> [GIVEN INSTRUCTION] Starting at the line containing "The width and height of the screenshot is (400, 366)." and ending after the line containing "[x=1580, y=415]", write those lines out again with "lock icon" renamed to "padlock icon" and everything else left as it is.

> [RECORD EXCERPTS]
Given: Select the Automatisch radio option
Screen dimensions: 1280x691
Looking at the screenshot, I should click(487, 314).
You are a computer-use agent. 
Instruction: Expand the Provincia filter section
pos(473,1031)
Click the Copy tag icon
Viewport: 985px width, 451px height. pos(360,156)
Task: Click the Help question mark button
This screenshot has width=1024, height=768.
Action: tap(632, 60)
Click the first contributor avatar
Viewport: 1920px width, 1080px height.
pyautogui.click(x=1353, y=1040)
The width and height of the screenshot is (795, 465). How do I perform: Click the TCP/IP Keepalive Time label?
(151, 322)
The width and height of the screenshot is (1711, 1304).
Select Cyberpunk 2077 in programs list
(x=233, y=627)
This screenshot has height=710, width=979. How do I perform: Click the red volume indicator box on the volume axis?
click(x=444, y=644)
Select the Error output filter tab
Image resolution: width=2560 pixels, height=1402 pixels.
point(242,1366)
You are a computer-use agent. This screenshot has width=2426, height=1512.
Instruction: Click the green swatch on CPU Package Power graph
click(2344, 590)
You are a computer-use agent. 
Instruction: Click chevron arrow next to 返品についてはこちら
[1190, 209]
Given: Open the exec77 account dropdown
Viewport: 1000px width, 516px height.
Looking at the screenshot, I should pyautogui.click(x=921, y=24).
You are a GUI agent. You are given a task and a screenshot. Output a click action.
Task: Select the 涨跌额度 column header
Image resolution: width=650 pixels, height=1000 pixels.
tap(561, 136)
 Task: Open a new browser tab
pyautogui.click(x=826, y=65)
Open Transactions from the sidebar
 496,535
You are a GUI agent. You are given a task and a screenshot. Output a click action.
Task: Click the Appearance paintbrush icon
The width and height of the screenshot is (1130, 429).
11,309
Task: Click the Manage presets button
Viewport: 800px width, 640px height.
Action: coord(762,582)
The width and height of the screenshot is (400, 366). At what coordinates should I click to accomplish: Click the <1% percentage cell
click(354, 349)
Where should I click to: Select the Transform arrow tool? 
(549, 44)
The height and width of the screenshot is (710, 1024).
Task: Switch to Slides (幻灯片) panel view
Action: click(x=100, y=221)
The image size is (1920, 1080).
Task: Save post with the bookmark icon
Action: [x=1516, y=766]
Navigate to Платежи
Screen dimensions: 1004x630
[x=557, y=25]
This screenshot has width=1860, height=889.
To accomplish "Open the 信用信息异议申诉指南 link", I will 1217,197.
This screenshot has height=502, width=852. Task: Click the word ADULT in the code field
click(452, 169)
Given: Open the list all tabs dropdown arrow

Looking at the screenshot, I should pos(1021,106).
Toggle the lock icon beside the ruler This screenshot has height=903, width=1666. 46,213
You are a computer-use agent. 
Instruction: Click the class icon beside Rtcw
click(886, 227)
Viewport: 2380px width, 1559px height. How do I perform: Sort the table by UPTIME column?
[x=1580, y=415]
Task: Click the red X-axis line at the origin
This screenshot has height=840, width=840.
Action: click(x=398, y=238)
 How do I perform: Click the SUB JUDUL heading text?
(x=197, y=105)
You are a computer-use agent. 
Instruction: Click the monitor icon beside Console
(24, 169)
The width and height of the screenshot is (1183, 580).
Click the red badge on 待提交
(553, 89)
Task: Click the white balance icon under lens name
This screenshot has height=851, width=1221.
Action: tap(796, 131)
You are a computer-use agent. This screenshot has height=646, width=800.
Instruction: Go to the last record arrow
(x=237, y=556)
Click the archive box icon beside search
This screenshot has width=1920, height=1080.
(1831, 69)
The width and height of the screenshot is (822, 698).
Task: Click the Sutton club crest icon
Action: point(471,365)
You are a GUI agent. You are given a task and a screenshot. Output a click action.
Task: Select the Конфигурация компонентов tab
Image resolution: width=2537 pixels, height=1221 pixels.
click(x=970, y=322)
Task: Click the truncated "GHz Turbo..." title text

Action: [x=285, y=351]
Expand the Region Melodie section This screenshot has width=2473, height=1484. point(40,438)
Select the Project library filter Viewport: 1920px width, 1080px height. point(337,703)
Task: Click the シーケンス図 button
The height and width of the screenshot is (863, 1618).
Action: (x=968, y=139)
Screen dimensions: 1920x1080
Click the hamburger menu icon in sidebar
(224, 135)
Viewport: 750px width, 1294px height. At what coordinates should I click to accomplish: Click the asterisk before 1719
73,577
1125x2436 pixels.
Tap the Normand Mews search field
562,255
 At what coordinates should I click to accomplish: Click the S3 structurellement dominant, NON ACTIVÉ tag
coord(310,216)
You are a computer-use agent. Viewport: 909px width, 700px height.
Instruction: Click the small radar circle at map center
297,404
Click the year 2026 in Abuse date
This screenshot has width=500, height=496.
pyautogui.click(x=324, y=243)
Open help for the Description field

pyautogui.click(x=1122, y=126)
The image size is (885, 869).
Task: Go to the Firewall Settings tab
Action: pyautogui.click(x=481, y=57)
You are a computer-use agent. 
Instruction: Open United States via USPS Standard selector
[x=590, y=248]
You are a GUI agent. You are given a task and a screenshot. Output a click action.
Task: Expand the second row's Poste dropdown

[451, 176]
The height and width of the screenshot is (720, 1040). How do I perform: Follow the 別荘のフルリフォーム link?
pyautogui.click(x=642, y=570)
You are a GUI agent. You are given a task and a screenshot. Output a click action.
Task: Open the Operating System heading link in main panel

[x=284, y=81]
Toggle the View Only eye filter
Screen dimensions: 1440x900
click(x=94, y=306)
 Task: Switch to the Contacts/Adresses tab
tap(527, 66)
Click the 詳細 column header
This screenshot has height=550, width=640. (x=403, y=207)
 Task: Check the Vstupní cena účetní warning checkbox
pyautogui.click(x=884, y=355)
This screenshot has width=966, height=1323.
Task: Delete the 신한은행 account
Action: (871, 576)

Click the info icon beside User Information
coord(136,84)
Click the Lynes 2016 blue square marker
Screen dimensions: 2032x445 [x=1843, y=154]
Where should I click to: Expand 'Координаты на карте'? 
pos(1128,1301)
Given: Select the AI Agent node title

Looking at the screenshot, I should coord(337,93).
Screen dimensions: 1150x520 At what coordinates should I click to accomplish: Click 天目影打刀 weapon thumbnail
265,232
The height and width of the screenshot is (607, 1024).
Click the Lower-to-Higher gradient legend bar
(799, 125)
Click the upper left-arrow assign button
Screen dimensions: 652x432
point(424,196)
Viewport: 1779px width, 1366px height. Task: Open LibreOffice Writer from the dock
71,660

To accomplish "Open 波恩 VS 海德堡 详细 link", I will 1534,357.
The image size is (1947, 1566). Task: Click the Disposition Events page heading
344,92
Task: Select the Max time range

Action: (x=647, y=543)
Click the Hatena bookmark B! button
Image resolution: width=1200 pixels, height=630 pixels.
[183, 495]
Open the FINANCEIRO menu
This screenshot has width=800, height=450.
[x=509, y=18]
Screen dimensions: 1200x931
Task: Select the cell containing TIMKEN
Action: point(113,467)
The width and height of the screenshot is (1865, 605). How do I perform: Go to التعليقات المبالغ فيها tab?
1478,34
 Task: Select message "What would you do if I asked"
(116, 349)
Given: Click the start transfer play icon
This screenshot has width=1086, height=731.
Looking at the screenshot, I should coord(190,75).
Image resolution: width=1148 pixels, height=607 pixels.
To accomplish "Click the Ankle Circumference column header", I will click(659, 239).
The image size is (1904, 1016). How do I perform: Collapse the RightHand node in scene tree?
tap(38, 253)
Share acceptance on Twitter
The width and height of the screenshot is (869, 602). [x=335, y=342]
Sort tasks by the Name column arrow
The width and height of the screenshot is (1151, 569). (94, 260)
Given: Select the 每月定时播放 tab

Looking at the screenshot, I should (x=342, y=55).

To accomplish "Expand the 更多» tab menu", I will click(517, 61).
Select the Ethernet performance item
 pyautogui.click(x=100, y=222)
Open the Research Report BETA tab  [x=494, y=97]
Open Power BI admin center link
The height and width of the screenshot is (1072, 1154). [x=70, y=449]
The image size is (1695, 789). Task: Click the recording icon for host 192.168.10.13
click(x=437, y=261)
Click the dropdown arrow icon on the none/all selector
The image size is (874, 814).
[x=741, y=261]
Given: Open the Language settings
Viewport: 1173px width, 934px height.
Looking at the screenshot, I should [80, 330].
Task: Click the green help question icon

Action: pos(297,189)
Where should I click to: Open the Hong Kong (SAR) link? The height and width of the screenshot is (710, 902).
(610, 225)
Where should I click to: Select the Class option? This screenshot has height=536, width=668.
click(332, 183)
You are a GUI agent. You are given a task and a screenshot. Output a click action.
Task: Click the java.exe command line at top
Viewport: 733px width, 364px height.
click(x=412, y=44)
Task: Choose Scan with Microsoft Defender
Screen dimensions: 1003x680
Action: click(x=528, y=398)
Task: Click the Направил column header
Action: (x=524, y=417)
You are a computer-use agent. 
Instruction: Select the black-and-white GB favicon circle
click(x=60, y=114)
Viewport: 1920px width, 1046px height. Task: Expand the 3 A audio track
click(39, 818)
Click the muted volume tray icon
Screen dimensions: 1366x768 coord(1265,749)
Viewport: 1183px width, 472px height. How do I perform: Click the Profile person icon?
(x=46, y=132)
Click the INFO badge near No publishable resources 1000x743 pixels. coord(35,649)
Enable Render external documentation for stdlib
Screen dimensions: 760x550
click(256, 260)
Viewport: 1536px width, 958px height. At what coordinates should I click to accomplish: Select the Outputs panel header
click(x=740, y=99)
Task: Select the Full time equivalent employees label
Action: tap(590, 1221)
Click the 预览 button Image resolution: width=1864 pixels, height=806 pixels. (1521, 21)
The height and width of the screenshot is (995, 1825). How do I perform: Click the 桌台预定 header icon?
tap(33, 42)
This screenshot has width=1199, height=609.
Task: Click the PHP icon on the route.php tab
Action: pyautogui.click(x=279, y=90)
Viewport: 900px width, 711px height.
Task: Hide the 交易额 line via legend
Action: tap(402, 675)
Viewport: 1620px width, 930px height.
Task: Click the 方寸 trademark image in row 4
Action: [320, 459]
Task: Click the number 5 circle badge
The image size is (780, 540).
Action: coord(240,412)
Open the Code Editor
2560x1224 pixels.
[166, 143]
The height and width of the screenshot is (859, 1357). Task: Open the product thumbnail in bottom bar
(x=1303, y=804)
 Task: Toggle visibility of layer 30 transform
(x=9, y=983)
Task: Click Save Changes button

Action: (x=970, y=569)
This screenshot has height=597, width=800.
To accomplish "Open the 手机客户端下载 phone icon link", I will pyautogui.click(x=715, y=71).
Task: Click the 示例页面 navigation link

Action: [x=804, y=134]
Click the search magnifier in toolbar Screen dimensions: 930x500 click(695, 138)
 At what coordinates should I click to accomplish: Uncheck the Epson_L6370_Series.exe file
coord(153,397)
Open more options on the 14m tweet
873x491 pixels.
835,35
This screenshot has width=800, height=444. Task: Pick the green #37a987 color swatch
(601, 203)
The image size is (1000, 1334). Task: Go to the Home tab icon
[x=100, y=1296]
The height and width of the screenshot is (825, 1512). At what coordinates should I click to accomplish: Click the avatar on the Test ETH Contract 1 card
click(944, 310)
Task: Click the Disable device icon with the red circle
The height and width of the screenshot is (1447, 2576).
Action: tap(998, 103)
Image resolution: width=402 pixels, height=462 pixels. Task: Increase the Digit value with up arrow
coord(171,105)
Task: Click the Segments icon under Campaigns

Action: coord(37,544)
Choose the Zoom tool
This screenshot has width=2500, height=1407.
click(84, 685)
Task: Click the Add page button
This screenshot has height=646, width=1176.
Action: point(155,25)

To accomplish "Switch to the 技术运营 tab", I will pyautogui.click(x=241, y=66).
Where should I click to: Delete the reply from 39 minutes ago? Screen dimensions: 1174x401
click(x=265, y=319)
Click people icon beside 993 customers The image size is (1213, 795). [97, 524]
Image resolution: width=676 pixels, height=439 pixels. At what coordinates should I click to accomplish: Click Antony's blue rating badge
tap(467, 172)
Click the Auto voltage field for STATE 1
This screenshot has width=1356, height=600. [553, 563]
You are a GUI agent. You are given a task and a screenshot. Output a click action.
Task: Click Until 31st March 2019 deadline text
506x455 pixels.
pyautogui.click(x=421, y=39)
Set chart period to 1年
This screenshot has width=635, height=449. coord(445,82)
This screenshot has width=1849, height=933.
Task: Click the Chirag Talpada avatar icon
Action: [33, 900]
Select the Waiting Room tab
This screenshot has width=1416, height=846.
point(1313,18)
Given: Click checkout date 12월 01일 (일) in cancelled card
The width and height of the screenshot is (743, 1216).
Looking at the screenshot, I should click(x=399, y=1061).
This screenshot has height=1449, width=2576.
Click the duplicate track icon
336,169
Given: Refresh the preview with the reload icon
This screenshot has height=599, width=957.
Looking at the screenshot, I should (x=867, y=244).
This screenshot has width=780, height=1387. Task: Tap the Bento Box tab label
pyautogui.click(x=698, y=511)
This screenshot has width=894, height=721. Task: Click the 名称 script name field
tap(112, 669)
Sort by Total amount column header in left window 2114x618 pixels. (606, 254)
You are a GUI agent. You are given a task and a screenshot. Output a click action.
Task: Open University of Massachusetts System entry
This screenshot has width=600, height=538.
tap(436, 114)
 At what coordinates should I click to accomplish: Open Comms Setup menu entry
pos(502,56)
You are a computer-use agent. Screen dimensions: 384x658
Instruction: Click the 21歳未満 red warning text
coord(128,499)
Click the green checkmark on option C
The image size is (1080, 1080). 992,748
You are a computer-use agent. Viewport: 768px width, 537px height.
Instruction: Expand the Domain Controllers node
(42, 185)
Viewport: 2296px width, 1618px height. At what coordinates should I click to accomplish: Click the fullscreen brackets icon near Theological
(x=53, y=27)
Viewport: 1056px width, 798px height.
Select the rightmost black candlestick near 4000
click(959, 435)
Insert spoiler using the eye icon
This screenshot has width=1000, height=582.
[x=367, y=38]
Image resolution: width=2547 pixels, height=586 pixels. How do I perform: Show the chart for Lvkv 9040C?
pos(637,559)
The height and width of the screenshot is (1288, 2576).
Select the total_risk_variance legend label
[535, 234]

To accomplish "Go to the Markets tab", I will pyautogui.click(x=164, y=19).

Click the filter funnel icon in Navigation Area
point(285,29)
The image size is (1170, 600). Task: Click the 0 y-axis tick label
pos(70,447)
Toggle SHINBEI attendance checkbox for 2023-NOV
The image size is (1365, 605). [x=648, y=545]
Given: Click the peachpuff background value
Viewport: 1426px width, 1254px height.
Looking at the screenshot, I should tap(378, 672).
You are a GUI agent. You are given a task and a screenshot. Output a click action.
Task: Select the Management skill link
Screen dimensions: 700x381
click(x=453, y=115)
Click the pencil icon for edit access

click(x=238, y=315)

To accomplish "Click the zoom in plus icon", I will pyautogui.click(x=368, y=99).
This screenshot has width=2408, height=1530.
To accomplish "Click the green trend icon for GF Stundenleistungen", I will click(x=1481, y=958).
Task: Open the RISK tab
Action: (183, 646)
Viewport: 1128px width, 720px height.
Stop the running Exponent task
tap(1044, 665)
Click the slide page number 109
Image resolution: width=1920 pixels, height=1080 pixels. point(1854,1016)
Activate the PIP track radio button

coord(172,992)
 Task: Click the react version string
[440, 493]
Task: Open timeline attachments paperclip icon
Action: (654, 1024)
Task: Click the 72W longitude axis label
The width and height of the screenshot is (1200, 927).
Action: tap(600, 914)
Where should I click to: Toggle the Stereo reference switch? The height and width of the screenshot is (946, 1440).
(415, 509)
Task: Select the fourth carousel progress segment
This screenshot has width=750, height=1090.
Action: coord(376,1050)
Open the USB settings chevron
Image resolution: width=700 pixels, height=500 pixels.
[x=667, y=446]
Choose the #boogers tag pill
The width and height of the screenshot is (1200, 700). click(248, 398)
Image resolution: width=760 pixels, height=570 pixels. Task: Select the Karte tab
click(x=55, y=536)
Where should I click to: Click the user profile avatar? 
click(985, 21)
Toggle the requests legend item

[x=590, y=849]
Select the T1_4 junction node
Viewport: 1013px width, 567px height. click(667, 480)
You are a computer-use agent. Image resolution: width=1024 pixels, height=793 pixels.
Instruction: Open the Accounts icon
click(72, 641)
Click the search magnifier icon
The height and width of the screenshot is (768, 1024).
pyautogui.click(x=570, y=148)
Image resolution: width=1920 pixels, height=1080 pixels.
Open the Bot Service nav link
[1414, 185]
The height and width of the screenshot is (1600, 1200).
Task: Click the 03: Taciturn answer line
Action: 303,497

> [COMPLETE OUTPUT]
The width and height of the screenshot is (400, 366). At what coordinates should I click to accomplish: Click the <1% percentage cell
click(354, 349)
Where should I click to: Select the Transform arrow tool? 
(549, 44)
The height and width of the screenshot is (710, 1024).
Task: Switch to Slides (幻灯片) panel view
Action: click(x=100, y=221)
The image size is (1920, 1080).
Task: Save post with the bookmark icon
Action: [x=1516, y=766]
Navigate to Платежи
Screen dimensions: 1004x630
[x=557, y=25]
This screenshot has width=1860, height=889.
To accomplish "Open the 信用信息异议申诉指南 link", I will 1217,197.
This screenshot has height=502, width=852. Task: Click the word ADULT in the code field
click(452, 169)
Given: Open the list all tabs dropdown arrow

Looking at the screenshot, I should pos(1021,106).
Toggle the padlock icon beside the ruler This screenshot has height=903, width=1666. 46,213
You are a computer-use agent. 
Instruction: Click the class icon beside Rtcw
click(886, 227)
Viewport: 2380px width, 1559px height. How do I perform: Sort the table by UPTIME column?
[x=1580, y=415]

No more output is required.